I don’t make lists the way I used to. Many years ago I became a voracious list-maker. I attended lots of time management seminars and read lots of self-improvement books and was very much into being effecient and effective. It occurred to me last week that I no longer do very good job of making lists. I’m much more likely to scrawl something on a Post-It not. Or enter a new Task in Outlook. As a charter member of Anal-Retentives of America, I started wondering why. Here’s the best I could come up with:
For most of my 35 years as a working adult, I was responsible for “managing” others. Now, I’m pretty much responsible only for my own work. I can still appreciate the need for organizing and prioritizing my work but I just don’t seem to take the time make those nice, neat, numbered lists (with the A, B or C designations). It would be easy enough to check (15 years of Day-Timers in the upstairs closet) but I’ll bet most of those list items involved telling someone else to do something or checking to see if someone did what I told them to do. Only now, in retrospect, do I see how much I hated those little “nag lists.”

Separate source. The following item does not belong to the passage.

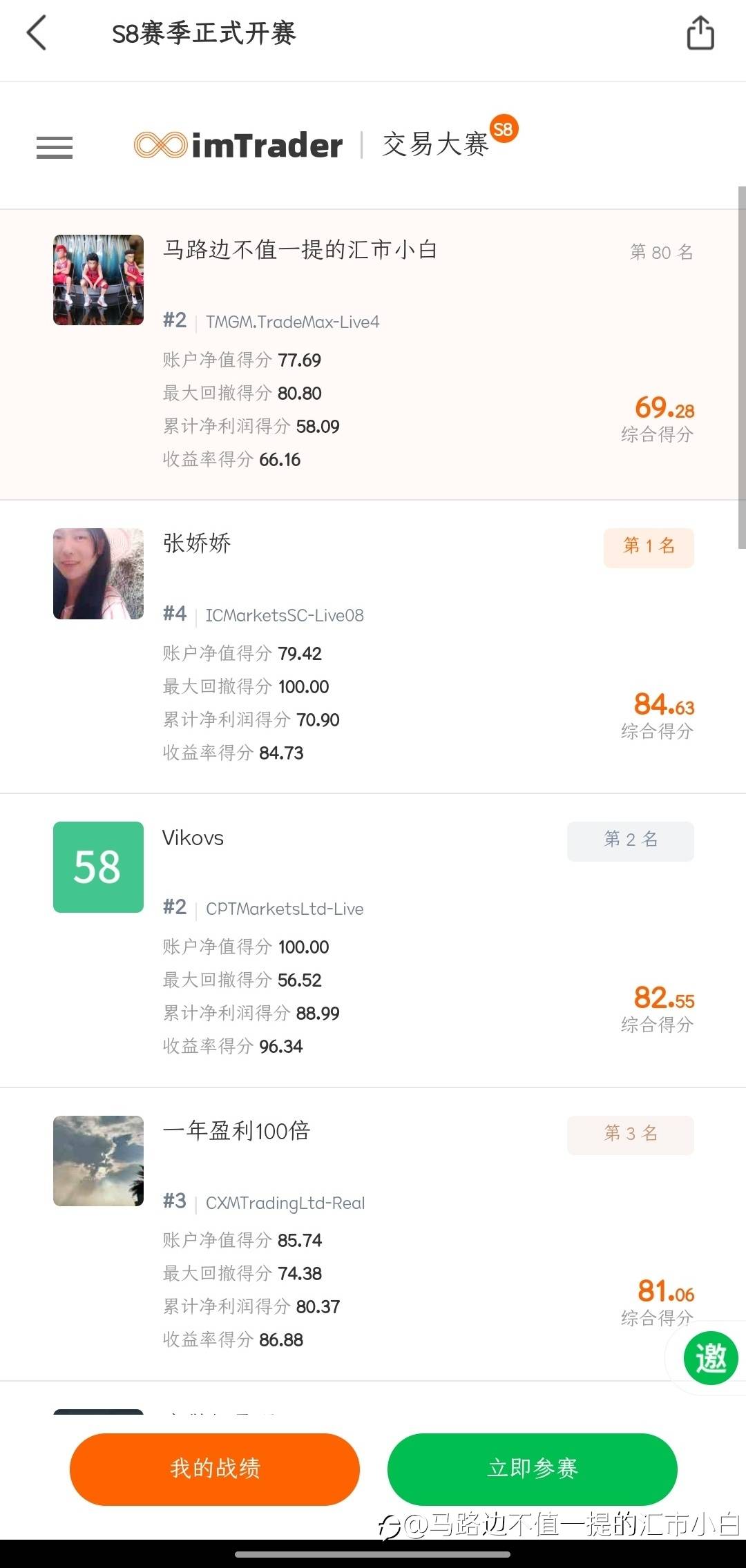Tap the share icon at top right

point(700,33)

Maybe it’s like a bunch of people that all want to reach a common destination. They can get there much faster, and more comfortably, if they get on a bus. Everyone can shout out the best route but, in the end, only one person can drive. For some, the slave galley is a better analogy.

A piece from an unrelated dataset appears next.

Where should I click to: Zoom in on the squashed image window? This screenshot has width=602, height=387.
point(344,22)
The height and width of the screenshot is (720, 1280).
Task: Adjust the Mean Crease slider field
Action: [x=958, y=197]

A few years ago I decided I didn’t want to drive the bus, even if it wasn’t headed in the direction I wanted to go. For now, I’m enjoying the ride… but I don’t mind walking.

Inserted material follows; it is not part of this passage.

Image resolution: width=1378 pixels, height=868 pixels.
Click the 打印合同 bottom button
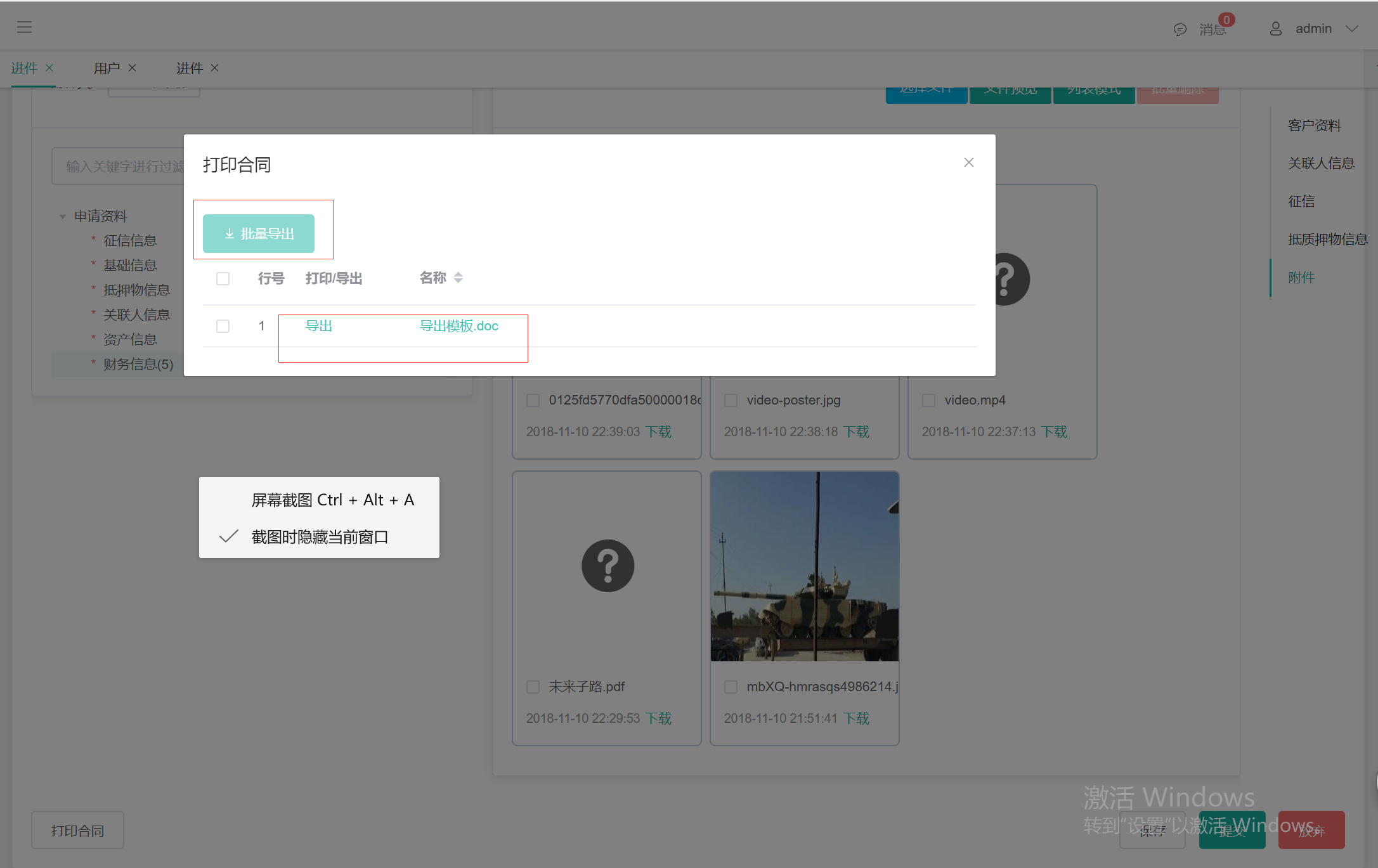pos(78,829)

Most of my in-car radio listening is XM these days. But at home I still tune in to a couple of the local stations. And it dawned on me this week that the little transistor radio I listen to is more than 20 years old. We brought it with us when we moved to Jefferson City in 1984. And it could have easily been 10 years old then. I love this little radio (made in Hong Kong for General Electric). On the front it proudly announces “Integrated Circuit” and, on the back, there’s a little plasic clip for attaching to your belt. I’m trying to think of other things in my life that have worked as well or as long as this little transistor (when did we drop that adjective?) radio. I so clearly remember when a small, portable radio like this was the ONLY way to listen to music or news away from your home, car or office.